The immediate plan is to extend our current poll / push based connectors to also grab access information (+ add IdP integrations for cross-app identity). There will be some delay to grab access updates, which will be combatted by the dynamic check with the app / IdP itself at query time that you mentioned (still investigating exactly how this will work).

We are also considering adding support for group based access defined within Danswer itself for sources that don't provide APIs to get access information (default being all-public if not specified). Of course, for these, we will not be able to sync permissions.

ttul · 3 years ago
I wonder how long it will be before Google Workspace just has this feature for your Docs. It can't be long... Question-answering against external docs is something Google could easily add.

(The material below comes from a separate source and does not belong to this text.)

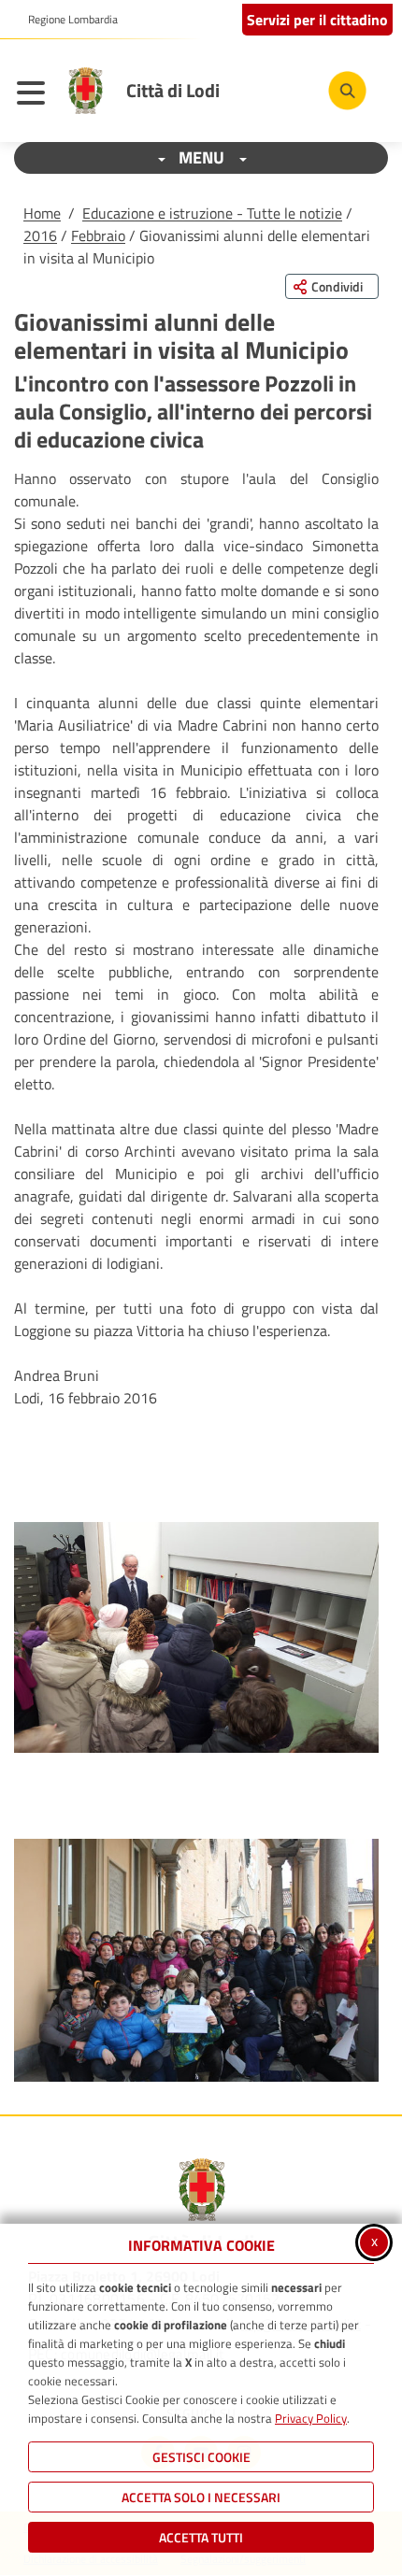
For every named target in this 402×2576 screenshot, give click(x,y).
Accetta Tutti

I worry about the defensibility of startups working in this area as it's so fully in front of the steamroller.
Solvency · 3 years ago
Google can't even make a half rate Bard.
andre-z · 3 years ago
We at Qdrant are glad to be a part of this awesome solution, providing the Vector Database resource for Danswer. https://github.com/qdrant/qdrant
Weves · 3 years ago
Amazing foundational tools like Qdrant make building in this space so much easier <3
darkteflon · 3 years ago
Could you say a few words about why you chose Qdrant for this project? It seems to me there is definitely a place in this space for a back-end focused on retrieval for LLMs that goes beyond simple vector similarity search and encapsulates other metadata creation / indexing and hybrid retrieval techniques to tackle the “false negatives” (missing context) challenge. We’re trying to decide whether leaning on something like Qdrant, Weaviate or Pinecone instead of our current Postgres / pgvector stack might be worth the cost of learning and running extra infra.
TommyCat · 3 years ago
Looks great and will test it out, but for enterprises definitely needs support for Azure/Office 365 integration to index Word, Excel, etc. Lots of docs are stored in Onedrive, Teams channels, and SharePoint. I'm going to test these use cases, but would be nice if it supports it OOB like Google Docs. Also, any thought of OOB connectors to ServiceNow or other ticketing/KB platforms?
Weves · 3 years ago
Native support for the Microsoft suite of tools is something we plan to add fairly soon! We're a small team, and currently swamped with connector/feature requests so no promises on the timeline.

Ticketing platforms like ServiceNow fall under a similar category, although a bit lower priority in my mind.